Normalizing flow neural networks by JKO scheme

Part of Advances in Neural Information Processing Systems 36 (NeurIPS 2023) Main Conference Track

Bibtex Paper

Authors

Chen Xu, Xiuyuan Cheng, Yao Xie

Abstract

Normalizing flow is a class of deep generative models for efficient sampling and likelihood estimation, which achieves attractive performance, particularly in high dimensions. The flow is often implemented using a sequence of invertible residual blocks. Existing works adopt special network architectures and regularization of flow trajectories. In this paper, we develop a neural ODE flow network called JKO-iFlow, inspired by the Jordan-Kinderleherer-Otto (JKO) scheme, which unfolds the discrete-time dynamic of the Wasserstein gradient flow. The proposed method stacks residual blocks one after another, allowing efficient block-wise training of the residual blocks, avoiding sampling SDE trajectories and score matching or variational learning, thus reducing the memory load and difficulty in end-to-end training.
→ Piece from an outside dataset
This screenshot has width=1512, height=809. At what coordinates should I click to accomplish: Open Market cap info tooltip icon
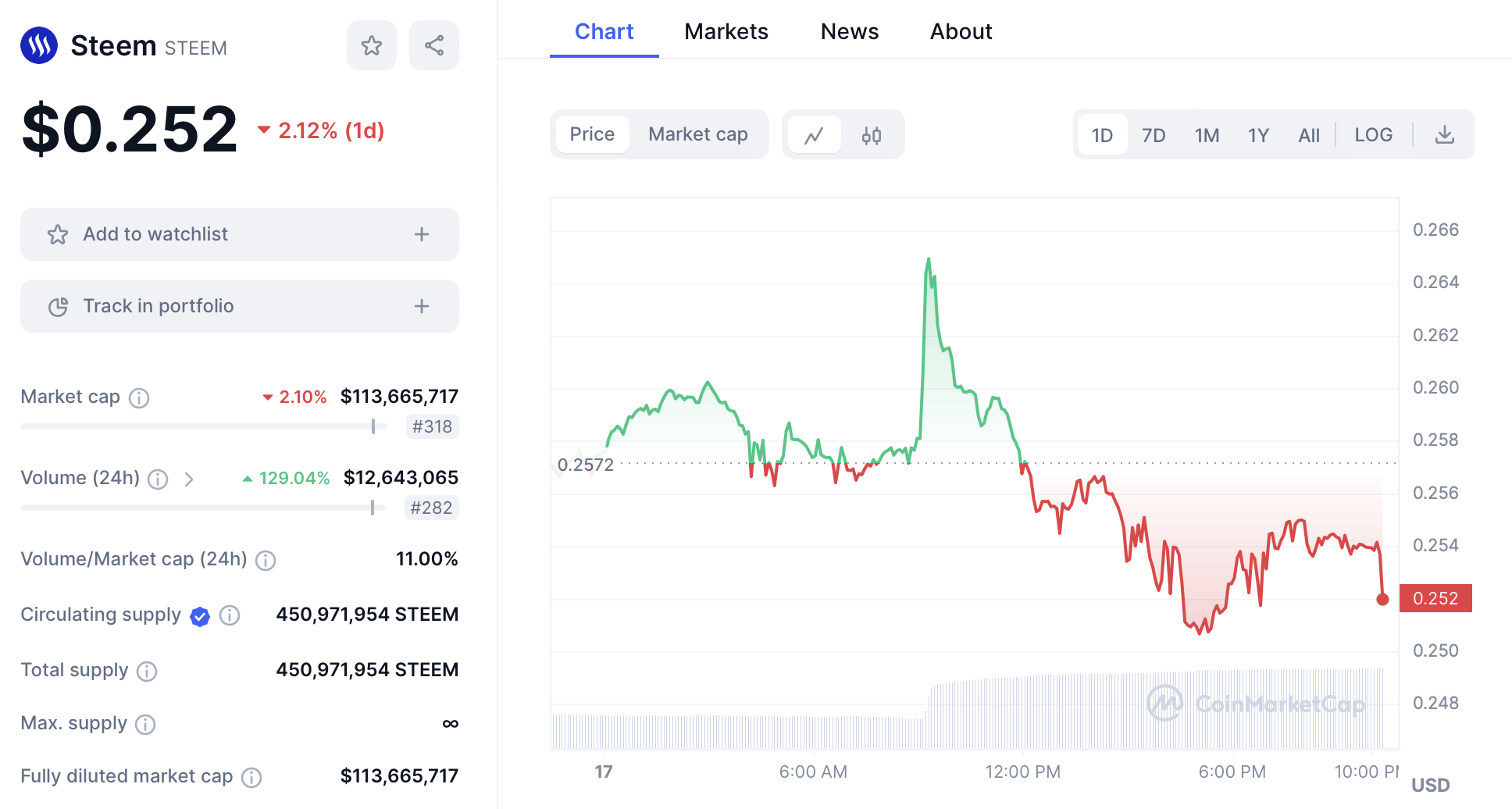pos(139,398)
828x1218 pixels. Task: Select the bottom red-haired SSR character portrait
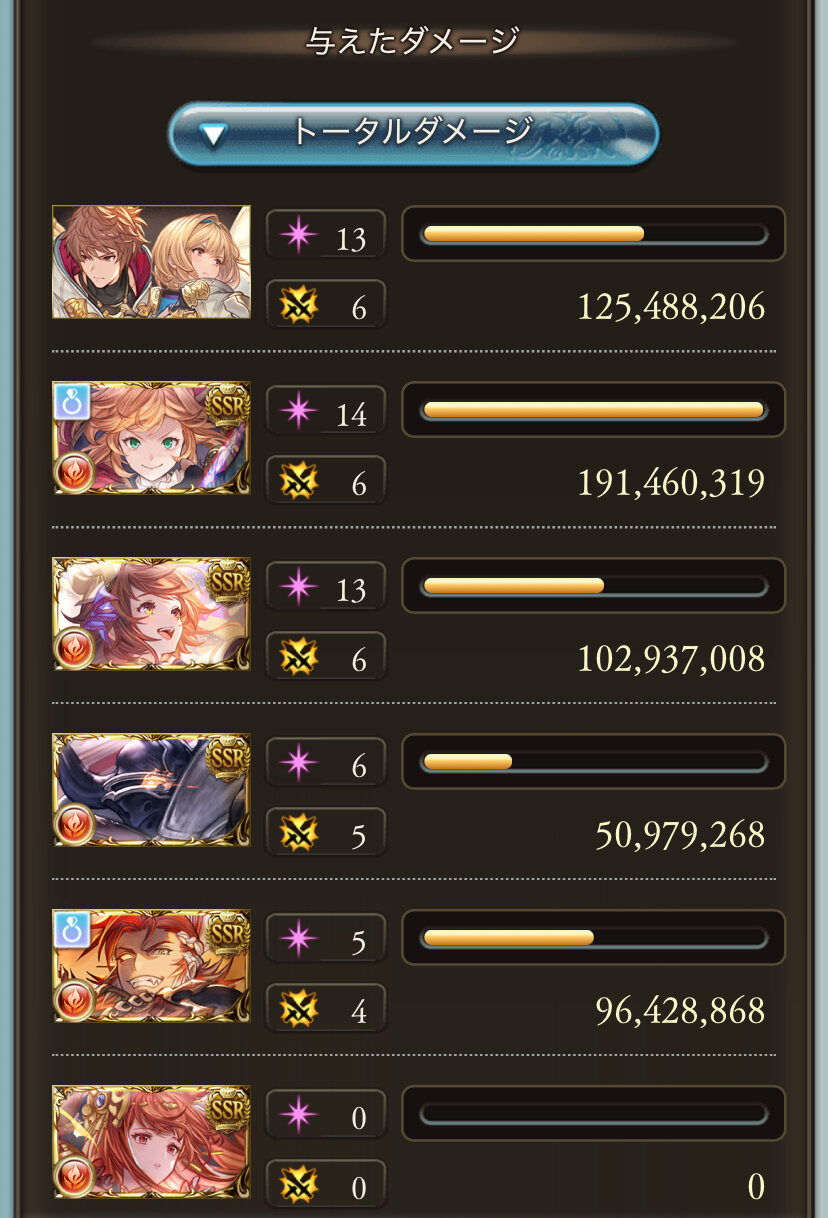pos(151,1142)
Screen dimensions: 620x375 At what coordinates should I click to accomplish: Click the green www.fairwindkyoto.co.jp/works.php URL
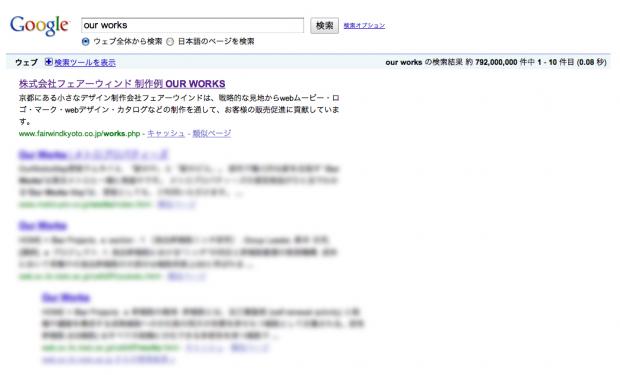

We also develop adaptive time reparameterization of the flow network with a progressive refinement of the induced trajectory in probability space to improve the model accuracy further. Experiments with synthetic and real data show that the proposed JKO-iFlow network achieves competitive performance compared with existing flow and diffusion models at a significantly reduced computational and memory cost.